For couples with concentrated pre-IPO equity in a California tech company, the SLAT structure conversation typically starts 12 to 24 months before the expected liquidity event. Neptune's standard plan covers the foundation; the SLAT structuring routes to a tax-focused specialist. Bay Area couples working at SpaceX, OpenAI, Anthropic, or other pre-liquidity tech companies increasingly bring the SLAT conversation into the California estate planning discussion.
How Neptune fits
Neptune's $2,500 estate plan covers the standard California set: revocable trust, pour-over wills, healthcare directives, durable powers of attorney, and guardian designations. AI-led intake plus state-licensed California estate planning attorney drafting in two to four weeks. The deed work to retitle the primary residence into the trust is included.

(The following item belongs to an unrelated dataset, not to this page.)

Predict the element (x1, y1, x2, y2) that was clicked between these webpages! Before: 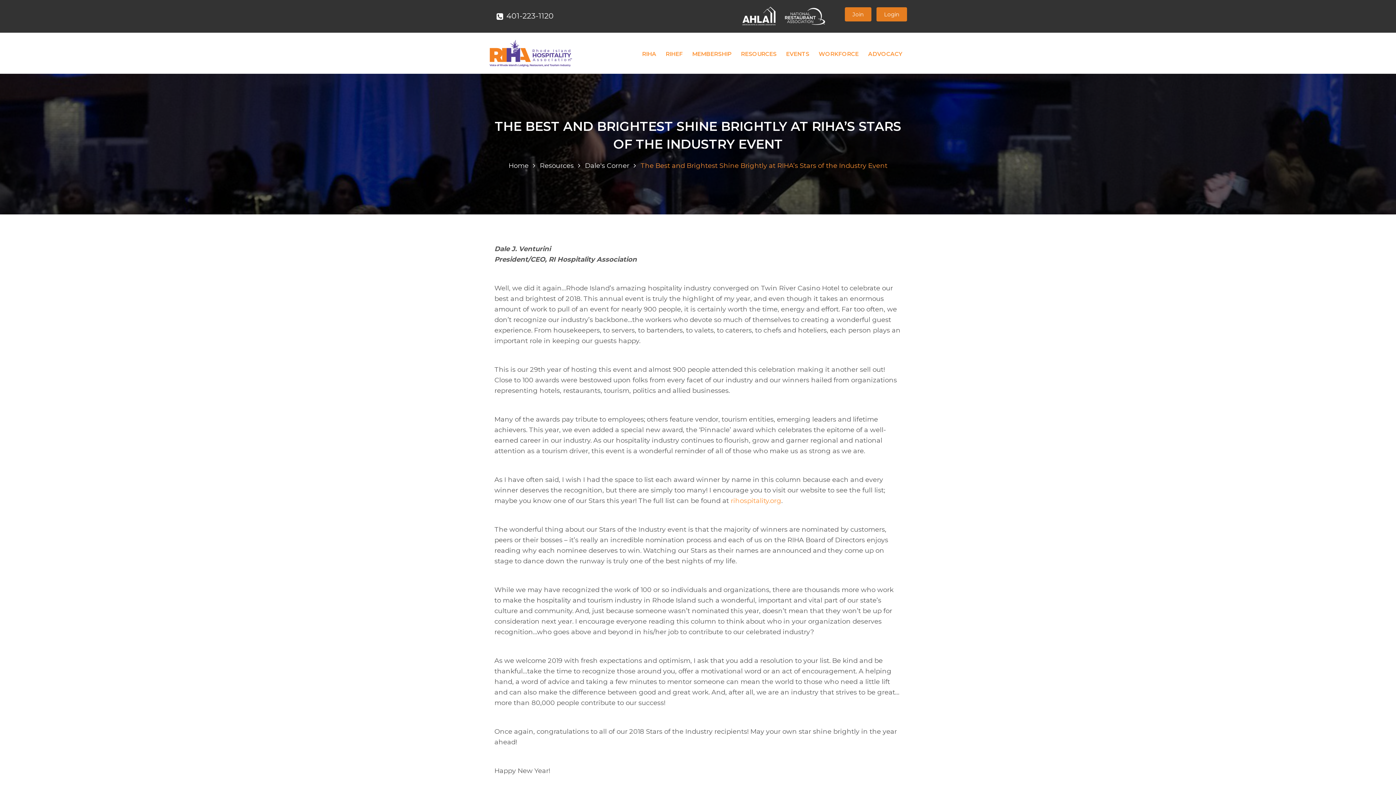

For California couples with operating businesses, multi-state real estate, or estates approaching the $30M federal exemption, Neptune routes to a tax-focused trusts and estates specialist. The standard California estate planning package covers the foundation; the specialist handles the irrevocable layer.
Related guides
Frequently asked questions
Does California have a state estate tax?
No. California has no state estate tax. The federal exemption ($15M individual / $30M couple under the OBBB Act, permanent and indexed) is the only estate tax math California couples need to track. California estate planning is anchored to the federal side plus Prop 19 property tax planning plus probate avoidance.
Can we avoid Prop 19 reassessment with a trust?
No. Prop 19 reassessment happens whether the property passes through probate or through a trust. The exception is if the inheriting child makes the property their primary residence within one year, and even then the exclusion is capped at $1,044,586 above the parent's assessed value in 2026. Most adult children do not move in, so the full reassessment is the practical default.
How long does California probate take?
Typically 9 to 18 months for a contested estate, 6 to 12 months for an uncontested one. The statutory fees plus the timeline are the two main reasons California couples use revocable trusts.
Do both spouses need to be on the trust?
For a couple with shared assets, yes. The revocable trust is usually set up as a joint trust with both spouses as co-trustees and co-beneficiaries during life. After the first spouse's death, the surviving spouse continues as trustee.
What happens if we move out of California?
A California revocable trust is recognized in every state. If you move, the trust travels with you. The new state may have its own estate tax considerations (NY at $7.35M, MA at $2M, others), which a new attorney in the new state should review.
Does the trust avoid the property tax reassessment from buying a new home?
No. The trust does not change the property tax basis at purchase. Prop 19 reassessment at death is a separate issue from acquisition-time property tax basis.
What if we own real estate in another state?
Multi-state real estate requires state-specific trust funding for each property. California real estate gets retitled into the California-funded trust; out-of-state real estate either gets its own trust or gets a deed of transfer to the existing trust filed in the other state. This adds complexity and is one of the situations where a specialist firm may be the right starting point.
Does the standard plan include the deed work for the home?
At Neptune, yes. The deed work to retitle the primary residence into the revocable trust is included in the $2,500 flat fee. Confirm with other firms whether the deed work is bundled or billed separately.
What if the Prop 19 repeal effort passes in November 2026?
Any change to Prop 19 would apply prospectively; existing plans structured around current Prop 19 rules would remain valid. California estate planning conversations in 2026 should assume current Prop 19 rules apply, with the option to revisit if the November 2026 ballot changes the framework.